Le piégeage des insectes est une méthode qui a fait ses preuves : il détecte les premiers insectes ce qui détermine le lancement relativement précoce des actions de protections. Les données de piégeage orientent et aident le fermier ou le gestionnaire du silo, à définir les actions les plus adaptées à la bonne gestion des stocks [52].
L’aération
Il ne faut pas confondre aération et séchage du grain. Pour le séchage, l’air est propulsé à travers le grain afin de diminuer la teneur en eau. Le séchage utilise des débits d’air plus élevés que ceux utilisés pour l’aération. Le séchage des céréales se fait à l’aide d’air réchauffé et est souvent effectué, par déplacement du grain à travers un séchoir à grain. Le séchage naturel à l’air libre, pratiqué sans aucune source de chaleur autre que l’énergie solaire, n’est utilisé qu’avec un système de ventilation pour aérer le grain rapidement. Les systèmes conçus pour la seule aération ne sont pas efficaces pour le séchage du grain [57].

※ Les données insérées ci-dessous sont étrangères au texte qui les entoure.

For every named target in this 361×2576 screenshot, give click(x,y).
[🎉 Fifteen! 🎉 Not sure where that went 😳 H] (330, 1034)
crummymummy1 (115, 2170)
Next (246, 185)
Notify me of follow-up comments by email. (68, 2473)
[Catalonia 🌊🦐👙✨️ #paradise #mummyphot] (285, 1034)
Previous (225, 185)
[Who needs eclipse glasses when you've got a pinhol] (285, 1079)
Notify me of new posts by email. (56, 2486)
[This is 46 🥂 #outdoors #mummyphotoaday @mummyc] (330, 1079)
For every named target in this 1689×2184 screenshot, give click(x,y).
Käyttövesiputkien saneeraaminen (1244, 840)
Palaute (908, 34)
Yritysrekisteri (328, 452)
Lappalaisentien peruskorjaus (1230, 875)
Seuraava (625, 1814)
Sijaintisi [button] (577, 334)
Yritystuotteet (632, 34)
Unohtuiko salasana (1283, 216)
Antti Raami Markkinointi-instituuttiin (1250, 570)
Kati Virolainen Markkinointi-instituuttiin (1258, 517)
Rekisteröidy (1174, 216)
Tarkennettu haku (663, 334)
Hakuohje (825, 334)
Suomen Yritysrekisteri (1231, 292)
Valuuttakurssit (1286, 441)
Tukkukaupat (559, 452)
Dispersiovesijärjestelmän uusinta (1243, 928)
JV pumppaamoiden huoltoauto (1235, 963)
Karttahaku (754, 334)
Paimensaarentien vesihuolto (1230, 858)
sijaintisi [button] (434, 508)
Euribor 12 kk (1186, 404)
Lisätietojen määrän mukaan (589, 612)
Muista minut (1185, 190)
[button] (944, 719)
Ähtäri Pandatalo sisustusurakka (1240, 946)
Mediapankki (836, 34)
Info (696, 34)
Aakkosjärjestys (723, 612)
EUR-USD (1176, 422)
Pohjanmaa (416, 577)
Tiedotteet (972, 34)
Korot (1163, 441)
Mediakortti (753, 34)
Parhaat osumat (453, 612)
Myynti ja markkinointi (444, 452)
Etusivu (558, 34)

L’aération est utilisée pour abaisser la température du stock après récolte. Bien qu’elle nécessite toute une installation, la ventilation est devenue la méthode la moins onéreuse pour lutter contre les insectes [57]. Ghaly [58] rapporte que, suite à une campagne de test menée en Australie sur deux silos de 54 tonnes, de grosses quantités de blé ont pu être stockées pendant 18 mois, uniquement à l’aide de ventilation sans aucun traitement chimique, tout en préservant les qualités physiques et biologiques des grains. Fleurat-Lessard rapporte également [59] que la ventilation peut être considérée à la fois comme une technique efficace de lutte contre la prolifération des insectes mais aussi comme une technique de désinfestation si les conditions météorologiques sont favorables pendant l’hiver. L’expérimentation menée en France durant près de trois mois, a notamment révélé que le charançon de blé est tué si la température est maintenue en-dessous de 7°C. Ce résultat peut être étendu aux autres espèces, comme le charançon de riz mais à une température ne dépassant pas les 10 °C [59].
La température
Depuis longtemps, le froid ainsi que la chaleur ont été utilisés pour la protection des produits stockés contre la dégradation provoquée par les processus physiologiques, les maladies et les insectes. Ils sont également utilisés pour la désinfestation. Pour la lutte contre les insectes ravageurs, les hautes températures comme les basses températures peuvent être efficaces. Le temps d’exposition, la fréquence de changement de la température et le degré de la température sont des facteurs à prendre en compte lorsque l’on cherche à détruire des insectes [60].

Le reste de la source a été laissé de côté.